**Exercise objective**
Each record must be repeated exactly. None may be dropped.

***** Data supplied *****

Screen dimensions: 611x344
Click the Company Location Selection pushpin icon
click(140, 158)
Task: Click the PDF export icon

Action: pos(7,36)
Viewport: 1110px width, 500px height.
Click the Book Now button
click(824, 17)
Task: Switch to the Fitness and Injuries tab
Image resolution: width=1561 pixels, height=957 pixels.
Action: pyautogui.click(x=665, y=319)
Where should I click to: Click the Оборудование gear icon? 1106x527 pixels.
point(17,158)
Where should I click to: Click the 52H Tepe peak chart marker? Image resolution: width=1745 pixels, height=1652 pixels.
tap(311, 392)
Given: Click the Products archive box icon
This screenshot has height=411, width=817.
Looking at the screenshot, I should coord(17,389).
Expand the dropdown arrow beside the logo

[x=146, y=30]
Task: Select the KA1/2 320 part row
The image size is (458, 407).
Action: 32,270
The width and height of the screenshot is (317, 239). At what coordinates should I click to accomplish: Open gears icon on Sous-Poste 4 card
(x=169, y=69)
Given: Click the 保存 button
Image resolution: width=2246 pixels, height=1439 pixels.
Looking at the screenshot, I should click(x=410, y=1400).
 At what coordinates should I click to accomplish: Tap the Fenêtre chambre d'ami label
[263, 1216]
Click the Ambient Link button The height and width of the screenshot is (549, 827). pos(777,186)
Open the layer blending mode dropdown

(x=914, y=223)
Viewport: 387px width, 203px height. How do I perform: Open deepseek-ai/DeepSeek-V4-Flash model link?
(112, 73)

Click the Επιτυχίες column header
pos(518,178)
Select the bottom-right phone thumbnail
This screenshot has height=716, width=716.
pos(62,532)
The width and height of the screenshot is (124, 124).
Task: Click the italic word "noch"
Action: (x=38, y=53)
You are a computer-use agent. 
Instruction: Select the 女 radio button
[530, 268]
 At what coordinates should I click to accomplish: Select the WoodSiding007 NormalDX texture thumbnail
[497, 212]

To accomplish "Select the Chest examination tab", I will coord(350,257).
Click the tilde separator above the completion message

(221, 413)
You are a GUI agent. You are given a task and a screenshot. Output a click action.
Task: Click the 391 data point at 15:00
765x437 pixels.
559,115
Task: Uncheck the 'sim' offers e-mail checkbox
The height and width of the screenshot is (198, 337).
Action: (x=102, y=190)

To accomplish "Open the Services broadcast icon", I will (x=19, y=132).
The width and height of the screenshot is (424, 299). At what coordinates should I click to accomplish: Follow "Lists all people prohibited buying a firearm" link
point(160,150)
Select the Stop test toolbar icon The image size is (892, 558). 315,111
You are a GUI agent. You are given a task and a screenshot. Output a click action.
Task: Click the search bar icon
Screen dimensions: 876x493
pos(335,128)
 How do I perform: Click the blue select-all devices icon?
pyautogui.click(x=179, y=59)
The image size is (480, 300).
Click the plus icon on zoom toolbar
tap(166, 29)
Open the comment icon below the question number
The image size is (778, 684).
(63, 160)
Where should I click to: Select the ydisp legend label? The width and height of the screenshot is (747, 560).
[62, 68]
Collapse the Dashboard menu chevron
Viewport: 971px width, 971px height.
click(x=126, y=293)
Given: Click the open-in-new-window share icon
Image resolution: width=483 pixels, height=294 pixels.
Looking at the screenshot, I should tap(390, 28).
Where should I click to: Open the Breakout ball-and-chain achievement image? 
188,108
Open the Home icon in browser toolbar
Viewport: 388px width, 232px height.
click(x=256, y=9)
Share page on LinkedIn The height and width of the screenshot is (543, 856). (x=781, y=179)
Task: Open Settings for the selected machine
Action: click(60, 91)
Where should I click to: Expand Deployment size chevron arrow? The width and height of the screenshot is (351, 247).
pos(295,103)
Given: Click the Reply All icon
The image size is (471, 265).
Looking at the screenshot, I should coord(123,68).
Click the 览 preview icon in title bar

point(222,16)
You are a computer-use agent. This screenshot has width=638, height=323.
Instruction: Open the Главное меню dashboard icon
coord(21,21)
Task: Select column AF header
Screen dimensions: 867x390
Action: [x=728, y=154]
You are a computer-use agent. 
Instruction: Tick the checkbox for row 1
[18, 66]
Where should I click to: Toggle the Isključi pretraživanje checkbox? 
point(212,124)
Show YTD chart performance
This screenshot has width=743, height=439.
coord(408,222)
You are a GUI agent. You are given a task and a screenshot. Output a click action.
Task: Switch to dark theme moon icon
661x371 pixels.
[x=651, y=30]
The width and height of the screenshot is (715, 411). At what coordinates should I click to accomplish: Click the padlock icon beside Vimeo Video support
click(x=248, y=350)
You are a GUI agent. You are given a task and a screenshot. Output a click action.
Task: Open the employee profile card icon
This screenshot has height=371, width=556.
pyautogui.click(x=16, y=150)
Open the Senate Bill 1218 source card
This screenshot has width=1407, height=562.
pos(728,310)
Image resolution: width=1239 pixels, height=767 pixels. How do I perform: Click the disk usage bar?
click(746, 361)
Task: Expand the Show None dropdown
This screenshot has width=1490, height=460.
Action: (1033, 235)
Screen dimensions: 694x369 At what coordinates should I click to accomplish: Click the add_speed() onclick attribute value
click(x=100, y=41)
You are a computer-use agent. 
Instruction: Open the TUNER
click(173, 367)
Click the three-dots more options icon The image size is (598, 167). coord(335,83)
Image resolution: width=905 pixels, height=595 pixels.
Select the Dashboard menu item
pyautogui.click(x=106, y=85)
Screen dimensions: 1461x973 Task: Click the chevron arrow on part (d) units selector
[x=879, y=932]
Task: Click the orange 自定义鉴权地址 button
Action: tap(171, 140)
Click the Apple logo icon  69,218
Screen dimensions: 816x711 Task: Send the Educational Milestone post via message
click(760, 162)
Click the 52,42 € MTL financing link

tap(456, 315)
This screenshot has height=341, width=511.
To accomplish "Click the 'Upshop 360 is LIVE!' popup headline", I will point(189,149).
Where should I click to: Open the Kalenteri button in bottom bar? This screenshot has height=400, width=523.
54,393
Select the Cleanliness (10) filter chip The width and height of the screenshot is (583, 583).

*****

**Solution**
Screen dimensions: 611x344
Click the Company Location Selection pushpin icon
click(140, 158)
Task: Click the PDF export icon

Action: pos(7,36)
Viewport: 1110px width, 500px height.
Click the Book Now button
click(824, 17)
Task: Switch to the Fitness and Injuries tab
Image resolution: width=1561 pixels, height=957 pixels.
Action: pyautogui.click(x=665, y=319)
Where should I click to: Click the Оборудование gear icon? 1106x527 pixels.
point(17,158)
Where should I click to: Click the 52H Tepe peak chart marker? Image resolution: width=1745 pixels, height=1652 pixels.
tap(311, 392)
Given: Click the Products archive box icon
This screenshot has height=411, width=817.
Looking at the screenshot, I should coord(17,389).
Expand the dropdown arrow beside the logo

[x=146, y=30]
Task: Select the KA1/2 320 part row
The image size is (458, 407).
Action: 32,270
The width and height of the screenshot is (317, 239). At what coordinates should I click to accomplish: Open gears icon on Sous-Poste 4 card
(x=169, y=69)
Given: Click the 保存 button
Image resolution: width=2246 pixels, height=1439 pixels.
Looking at the screenshot, I should click(x=410, y=1400).
 At what coordinates should I click to accomplish: Tap the Fenêtre chambre d'ami label
[263, 1216]
Click the Ambient Link button The height and width of the screenshot is (549, 827). pos(777,186)
Open the layer blending mode dropdown

(x=914, y=223)
Viewport: 387px width, 203px height. How do I perform: Open deepseek-ai/DeepSeek-V4-Flash model link?
(112, 73)

Click the Επιτυχίες column header
pos(518,178)
Select the bottom-right phone thumbnail
This screenshot has height=716, width=716.
pos(62,532)
The width and height of the screenshot is (124, 124).
Task: Click the italic word "noch"
Action: (x=38, y=53)
You are a computer-use agent. 
Instruction: Select the 女 radio button
[530, 268]
 At what coordinates should I click to accomplish: Select the WoodSiding007 NormalDX texture thumbnail
[497, 212]

To accomplish "Select the Chest examination tab", I will coord(350,257).
Click the tilde separator above the completion message

(221, 413)
You are a GUI agent. You are given a task and a screenshot. Output a click action.
Task: Click the 391 data point at 15:00
765x437 pixels.
559,115
Task: Uncheck the 'sim' offers e-mail checkbox
The height and width of the screenshot is (198, 337).
Action: (x=102, y=190)

To accomplish "Open the Services broadcast icon", I will (x=19, y=132).
The width and height of the screenshot is (424, 299). At what coordinates should I click to accomplish: Follow "Lists all people prohibited buying a firearm" link
point(160,150)
Select the Stop test toolbar icon The image size is (892, 558). 315,111
You are a GUI agent. You are given a task and a screenshot. Output a click action.
Task: Click the search bar icon
Screen dimensions: 876x493
pos(335,128)
 How do I perform: Click the blue select-all devices icon?
pyautogui.click(x=179, y=59)
The image size is (480, 300).
Click the plus icon on zoom toolbar
tap(166, 29)
Open the comment icon below the question number
The image size is (778, 684).
(63, 160)
Where should I click to: Select the ydisp legend label? The width and height of the screenshot is (747, 560).
[62, 68]
Collapse the Dashboard menu chevron
Viewport: 971px width, 971px height.
click(x=126, y=293)
Given: Click the open-in-new-window share icon
Image resolution: width=483 pixels, height=294 pixels.
Looking at the screenshot, I should tap(390, 28).
Where should I click to: Open the Breakout ball-and-chain achievement image? 
188,108
Open the Home icon in browser toolbar
Viewport: 388px width, 232px height.
click(x=256, y=9)
Share page on LinkedIn The height and width of the screenshot is (543, 856). (x=781, y=179)
Task: Open Settings for the selected machine
Action: click(60, 91)
Where should I click to: Expand Deployment size chevron arrow? The width and height of the screenshot is (351, 247).
pos(295,103)
Given: Click the Reply All icon
The image size is (471, 265).
Looking at the screenshot, I should coord(123,68).
Click the 览 preview icon in title bar

point(222,16)
You are a computer-use agent. This screenshot has width=638, height=323.
Instruction: Open the Главное меню dashboard icon
coord(21,21)
Task: Select column AF header
Screen dimensions: 867x390
Action: [x=728, y=154]
You are a computer-use agent. 
Instruction: Tick the checkbox for row 1
[18, 66]
Where should I click to: Toggle the Isključi pretraživanje checkbox? 
point(212,124)
Show YTD chart performance
This screenshot has width=743, height=439.
coord(408,222)
You are a GUI agent. You are given a task and a screenshot. Output a click action.
Task: Switch to dark theme moon icon
661x371 pixels.
[x=651, y=30]
The width and height of the screenshot is (715, 411). At what coordinates should I click to accomplish: Click the padlock icon beside Vimeo Video support
click(x=248, y=350)
You are a GUI agent. You are given a task and a screenshot. Output a click action.
Task: Open the employee profile card icon
This screenshot has height=371, width=556.
pyautogui.click(x=16, y=150)
Open the Senate Bill 1218 source card
This screenshot has width=1407, height=562.
pos(728,310)
Image resolution: width=1239 pixels, height=767 pixels. How do I perform: Click the disk usage bar?
click(746, 361)
Task: Expand the Show None dropdown
This screenshot has width=1490, height=460.
Action: (1033, 235)
Screen dimensions: 694x369 At what coordinates should I click to accomplish: Click the add_speed() onclick attribute value
click(x=100, y=41)
You are a computer-use agent. 
Instruction: Open the TUNER
click(173, 367)
Click the three-dots more options icon The image size is (598, 167). coord(335,83)
Image resolution: width=905 pixels, height=595 pixels.
Select the Dashboard menu item
pyautogui.click(x=106, y=85)
Screen dimensions: 1461x973 Task: Click the chevron arrow on part (d) units selector
[x=879, y=932]
Task: Click the orange 自定义鉴权地址 button
Action: tap(171, 140)
Click the Apple logo icon  69,218
Screen dimensions: 816x711 Task: Send the Educational Milestone post via message
click(760, 162)
Click the 52,42 € MTL financing link

tap(456, 315)
This screenshot has height=341, width=511.
To accomplish "Click the 'Upshop 360 is LIVE!' popup headline", I will point(189,149).
Where should I click to: Open the Kalenteri button in bottom bar? This screenshot has height=400, width=523.
54,393
Select the Cleanliness (10) filter chip The width and height of the screenshot is (583, 583).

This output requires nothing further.